As far as us being poor right now, I tried to get assistance, but right now I have to lie to the state of oh, nevermind...it's none of your business. See, my boyfriend is wanted right now...really it's just a bench warrant, but, so what, a warrant is a warrant, m'kay. So, we can't say soandso is living with me, cuz he could get discovered and as a result, arrested. So, we tell them it is soandsomeoneelse. As far as these people know, I live with a friend who is nice enough to charge us hardly anything. So, my third child is soandso's, but, we have to act like soandso was someone who I hardly knew and don't have much information about...are you getting all of this? Okay, to sum it all up, I have to lie to try to see if they will keep feeding my children and let them get medical care for free. I might not get that assistance as it turns out, though, because they wanted statements from the girls' father on what he has given me this whole year. Well, the last time they asked me for such information and wanted him to fill out a form, he never sent it in like he said he was going to, and I never got assistance. Well, I was supposed to do that this time, also, but, I can't find him. He has no phone number or address. I don't know where he works and if he is working, it's most likely off the books. He's good like that.

So, the more I think about money, the more I just see that I am going to have to go back to work. Well, my prior work was...STRIPPING. Yes, I was a "dancer" and I quit once I started showing. I discussed this with my boyfriend and told him that I was going to go back...and made sure that he DID understand that I WAS GOING BACK eventually. He always, said, yeah, I know...Well, today on the back porch, I told him after he said he could only give me fifty dollars this week for groceries, that I would absolutely have to go back to dancing and that I saw no other alternative right now...especially with the cost of daycare. I only see myself really doing it like maybe a couple weekend nights and probably not every week. After all, I am the only one keeping the house up and caring for the children (but, that is our agreement). So, he said no. I said, no? He said, NO, you aren't going to work there anymore. I got frustrated, cuz this is the third time we have discussed this since I have had the baby. He always comes up with different reasons for me not going back there. First, it was that he had gotten attached to me and that he didn't want anyone else seeing me naked, besides him (I am not naked...I wear a g-string and tape over my nipples, m'kay). So, then, he said that he didn't want me to go, cuz I would keep doing it and wind up sleeping all day and not cleaning or taking care of the house (I would be tired, but, I could still manage and I never have or will live the lifestyle...I don't party or stay out after the bar has closed). Then, he said that he couldn't stay up all hours with the baby, cuz he has to work the next days (I would only do it on Friday and/or Saturday nights...he doesn't always work on the weekends, and the baby is starting to sleep through the night).

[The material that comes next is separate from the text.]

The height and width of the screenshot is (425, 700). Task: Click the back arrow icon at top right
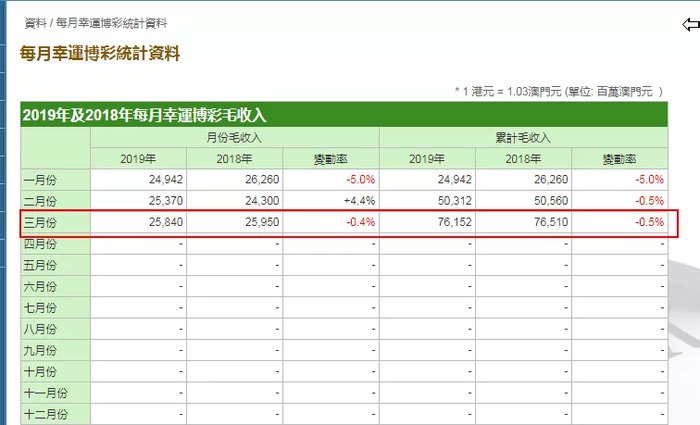691,24
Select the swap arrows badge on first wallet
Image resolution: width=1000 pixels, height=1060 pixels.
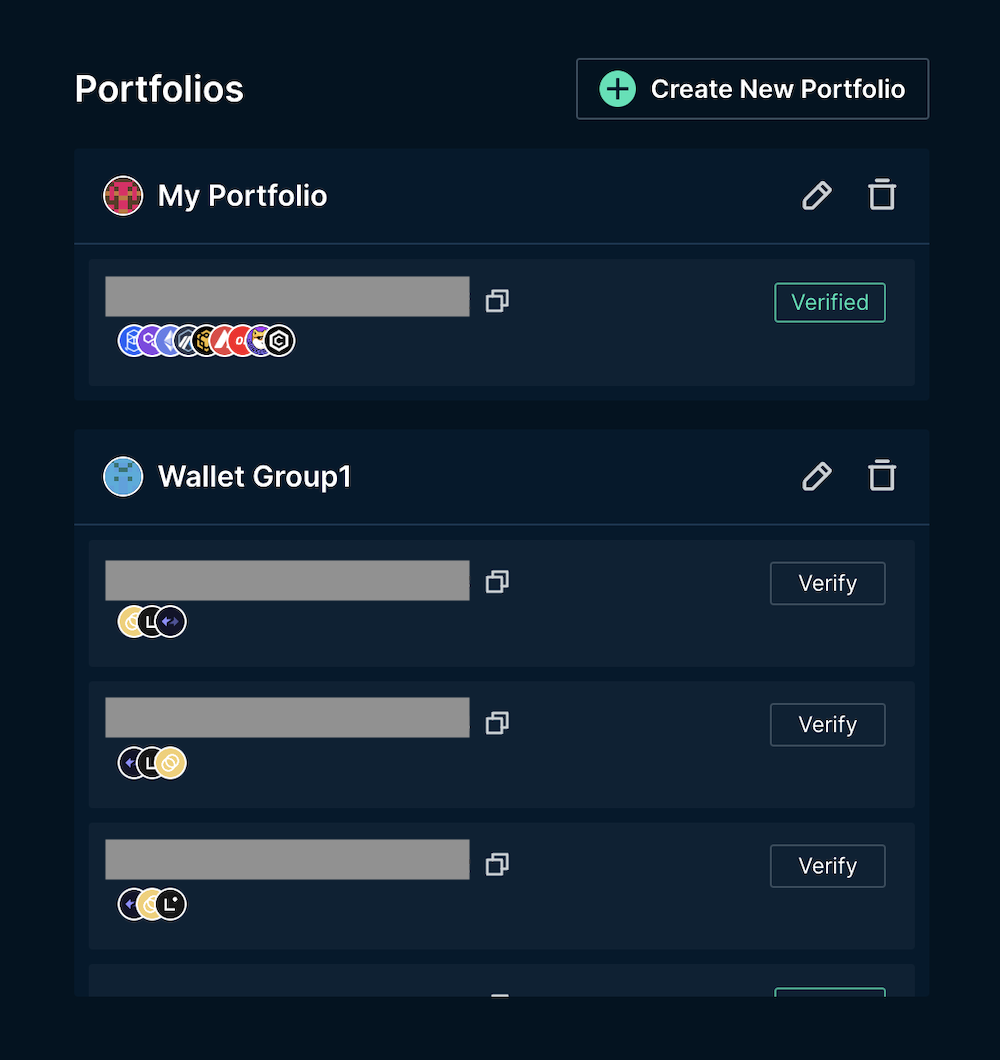coord(172,621)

Well, tonight, he said that he didn't want me in a place like that, naked dancing in front of drunk Mexicans and n-word-ers...(I hate that word...I myself, am not prejudiced at all). So, I just sat there and looked at the grocery list. I started editing it like always...I'm used to being poor. It saves a lot of time editing it, rather than embarrassing myself by having the innocent cashier void things off. So, I cut corners, looked through my coupons, found out that I had an extra twenty lying around. Okay, let's go to the store.

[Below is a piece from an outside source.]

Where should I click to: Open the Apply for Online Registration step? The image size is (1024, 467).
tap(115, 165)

I haven't even tried to give my debate statements again as far as the stripping topic, because, I don't know, I really don't want to go there, either. But, I hate being without. On top of all this major legal worry that I've invited myself into, I owe on so many bills. I have old hospital emergency room bills. Little credit bills, like my auto account. Those two bad checks last year that they decided to collect for. Doctor's office bills for things I thought sure the insurance would cover.

And, on a personal note. I feel very frumpy. I want to be able to afford to go back to school and go to the gym and work out. I want to be able to afford to get my hair done. My roots are like 4 inches long. I don't feel pretty anymore. I need to win the lottery. No, wait, I need to play the lottery first.